Task data:

(begin)

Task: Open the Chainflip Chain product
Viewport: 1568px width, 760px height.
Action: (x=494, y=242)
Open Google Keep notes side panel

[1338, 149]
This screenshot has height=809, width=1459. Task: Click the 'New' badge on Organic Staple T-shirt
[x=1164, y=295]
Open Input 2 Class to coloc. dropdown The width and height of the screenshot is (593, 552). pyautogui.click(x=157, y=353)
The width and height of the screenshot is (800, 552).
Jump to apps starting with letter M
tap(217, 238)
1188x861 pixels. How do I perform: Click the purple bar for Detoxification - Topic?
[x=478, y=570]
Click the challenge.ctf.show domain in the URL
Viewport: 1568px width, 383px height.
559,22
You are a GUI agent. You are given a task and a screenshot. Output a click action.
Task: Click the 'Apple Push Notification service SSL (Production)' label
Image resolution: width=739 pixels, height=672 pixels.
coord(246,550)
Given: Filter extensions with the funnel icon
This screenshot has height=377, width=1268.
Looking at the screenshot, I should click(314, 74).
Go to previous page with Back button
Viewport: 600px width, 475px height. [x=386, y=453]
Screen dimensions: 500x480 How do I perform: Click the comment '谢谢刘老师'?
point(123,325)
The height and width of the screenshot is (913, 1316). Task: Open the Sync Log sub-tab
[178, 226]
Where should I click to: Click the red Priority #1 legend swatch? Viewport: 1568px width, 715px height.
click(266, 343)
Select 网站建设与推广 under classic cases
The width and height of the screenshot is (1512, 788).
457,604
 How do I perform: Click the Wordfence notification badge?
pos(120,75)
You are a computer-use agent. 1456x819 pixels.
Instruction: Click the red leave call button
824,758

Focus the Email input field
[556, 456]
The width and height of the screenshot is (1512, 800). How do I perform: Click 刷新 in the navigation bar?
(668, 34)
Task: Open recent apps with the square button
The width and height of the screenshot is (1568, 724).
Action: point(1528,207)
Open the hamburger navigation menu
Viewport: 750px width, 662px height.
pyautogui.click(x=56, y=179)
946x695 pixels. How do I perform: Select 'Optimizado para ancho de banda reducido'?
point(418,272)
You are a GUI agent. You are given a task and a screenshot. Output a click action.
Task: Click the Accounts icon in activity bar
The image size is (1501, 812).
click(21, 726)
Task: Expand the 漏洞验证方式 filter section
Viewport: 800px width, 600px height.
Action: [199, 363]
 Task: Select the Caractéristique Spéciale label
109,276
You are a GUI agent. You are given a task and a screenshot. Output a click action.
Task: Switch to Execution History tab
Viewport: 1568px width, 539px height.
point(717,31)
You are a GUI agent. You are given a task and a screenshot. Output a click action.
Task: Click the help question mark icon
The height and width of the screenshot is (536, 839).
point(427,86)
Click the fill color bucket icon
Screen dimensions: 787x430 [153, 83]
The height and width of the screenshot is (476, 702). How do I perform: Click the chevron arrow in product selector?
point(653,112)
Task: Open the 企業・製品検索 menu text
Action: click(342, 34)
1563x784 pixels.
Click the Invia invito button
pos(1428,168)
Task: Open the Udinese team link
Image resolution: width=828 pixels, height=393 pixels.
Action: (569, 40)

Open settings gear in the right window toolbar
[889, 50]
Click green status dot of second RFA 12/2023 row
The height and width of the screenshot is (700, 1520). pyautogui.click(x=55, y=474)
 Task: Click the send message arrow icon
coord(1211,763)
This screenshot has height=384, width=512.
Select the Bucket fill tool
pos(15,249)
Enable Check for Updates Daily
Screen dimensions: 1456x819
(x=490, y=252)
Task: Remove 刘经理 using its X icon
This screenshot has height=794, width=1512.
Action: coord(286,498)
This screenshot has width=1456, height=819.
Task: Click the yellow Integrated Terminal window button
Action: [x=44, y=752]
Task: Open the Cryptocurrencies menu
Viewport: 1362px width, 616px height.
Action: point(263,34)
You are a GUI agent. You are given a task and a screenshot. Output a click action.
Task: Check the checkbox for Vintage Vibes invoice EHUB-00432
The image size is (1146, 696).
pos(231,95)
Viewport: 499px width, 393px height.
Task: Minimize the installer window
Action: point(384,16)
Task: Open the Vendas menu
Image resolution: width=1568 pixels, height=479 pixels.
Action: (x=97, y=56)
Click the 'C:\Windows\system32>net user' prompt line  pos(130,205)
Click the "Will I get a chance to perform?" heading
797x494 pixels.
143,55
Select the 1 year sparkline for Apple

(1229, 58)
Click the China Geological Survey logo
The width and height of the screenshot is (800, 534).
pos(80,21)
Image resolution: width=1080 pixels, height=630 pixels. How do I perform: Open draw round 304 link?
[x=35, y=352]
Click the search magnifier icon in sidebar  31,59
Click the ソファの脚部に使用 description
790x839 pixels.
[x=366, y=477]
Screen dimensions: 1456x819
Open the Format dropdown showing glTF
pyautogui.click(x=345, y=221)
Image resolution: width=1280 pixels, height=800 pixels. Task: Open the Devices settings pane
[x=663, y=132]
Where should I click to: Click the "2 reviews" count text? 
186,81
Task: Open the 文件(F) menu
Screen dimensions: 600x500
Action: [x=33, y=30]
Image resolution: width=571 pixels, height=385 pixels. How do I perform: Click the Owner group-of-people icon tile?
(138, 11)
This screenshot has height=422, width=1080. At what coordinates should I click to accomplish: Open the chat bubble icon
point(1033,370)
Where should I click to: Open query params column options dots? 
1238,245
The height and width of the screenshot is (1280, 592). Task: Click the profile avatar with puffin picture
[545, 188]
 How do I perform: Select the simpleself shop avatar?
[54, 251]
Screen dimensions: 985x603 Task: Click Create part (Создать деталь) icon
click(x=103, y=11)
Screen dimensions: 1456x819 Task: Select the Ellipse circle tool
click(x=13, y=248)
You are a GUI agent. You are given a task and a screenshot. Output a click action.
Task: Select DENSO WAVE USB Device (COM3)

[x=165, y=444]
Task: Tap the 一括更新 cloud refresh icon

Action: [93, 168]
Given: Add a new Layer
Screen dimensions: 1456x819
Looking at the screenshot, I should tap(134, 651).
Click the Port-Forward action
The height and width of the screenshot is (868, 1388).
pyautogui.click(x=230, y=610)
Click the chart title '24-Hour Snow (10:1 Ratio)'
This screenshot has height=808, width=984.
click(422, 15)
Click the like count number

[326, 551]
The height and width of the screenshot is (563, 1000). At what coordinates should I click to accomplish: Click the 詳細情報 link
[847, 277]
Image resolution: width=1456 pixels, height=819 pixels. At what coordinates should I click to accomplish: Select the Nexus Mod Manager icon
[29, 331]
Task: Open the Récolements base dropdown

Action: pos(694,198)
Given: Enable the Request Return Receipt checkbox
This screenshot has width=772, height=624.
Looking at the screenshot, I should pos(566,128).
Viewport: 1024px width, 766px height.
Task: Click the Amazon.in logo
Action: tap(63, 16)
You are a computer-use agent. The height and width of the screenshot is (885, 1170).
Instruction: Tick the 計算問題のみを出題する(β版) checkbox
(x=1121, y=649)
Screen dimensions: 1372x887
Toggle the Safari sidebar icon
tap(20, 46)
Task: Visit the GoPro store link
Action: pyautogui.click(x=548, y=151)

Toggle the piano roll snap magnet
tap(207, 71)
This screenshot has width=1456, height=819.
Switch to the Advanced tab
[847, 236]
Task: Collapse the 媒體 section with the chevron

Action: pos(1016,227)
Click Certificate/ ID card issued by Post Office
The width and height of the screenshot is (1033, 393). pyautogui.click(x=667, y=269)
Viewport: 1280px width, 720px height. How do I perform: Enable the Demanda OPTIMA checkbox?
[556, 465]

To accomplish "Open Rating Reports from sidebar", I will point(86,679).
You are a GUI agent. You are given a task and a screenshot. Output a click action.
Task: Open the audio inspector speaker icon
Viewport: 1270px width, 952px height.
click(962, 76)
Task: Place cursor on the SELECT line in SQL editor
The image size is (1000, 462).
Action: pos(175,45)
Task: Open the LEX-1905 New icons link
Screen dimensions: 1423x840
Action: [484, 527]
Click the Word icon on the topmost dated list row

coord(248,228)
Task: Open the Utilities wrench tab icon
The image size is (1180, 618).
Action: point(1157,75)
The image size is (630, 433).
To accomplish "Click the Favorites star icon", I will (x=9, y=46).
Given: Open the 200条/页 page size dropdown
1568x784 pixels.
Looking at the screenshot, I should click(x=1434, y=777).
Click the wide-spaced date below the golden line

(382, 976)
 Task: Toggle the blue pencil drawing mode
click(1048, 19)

(end)

Rewrite the records starting at the line that contains "The width and height of the screenshot is (1512, 800)." and ending at the line that contains "point(418,272)", renaming "hamburger" to "three-line" and leaving everything else unchanged.

Answer for this exercise:
The width and height of the screenshot is (1512, 800). How do I perform: Click 刷新 in the navigation bar?
(668, 34)
Task: Open recent apps with the square button
The width and height of the screenshot is (1568, 724).
Action: point(1528,207)
Open the three-line navigation menu
Viewport: 750px width, 662px height.
pyautogui.click(x=56, y=179)
946x695 pixels. How do I perform: Select 'Optimizado para ancho de banda reducido'?
point(418,272)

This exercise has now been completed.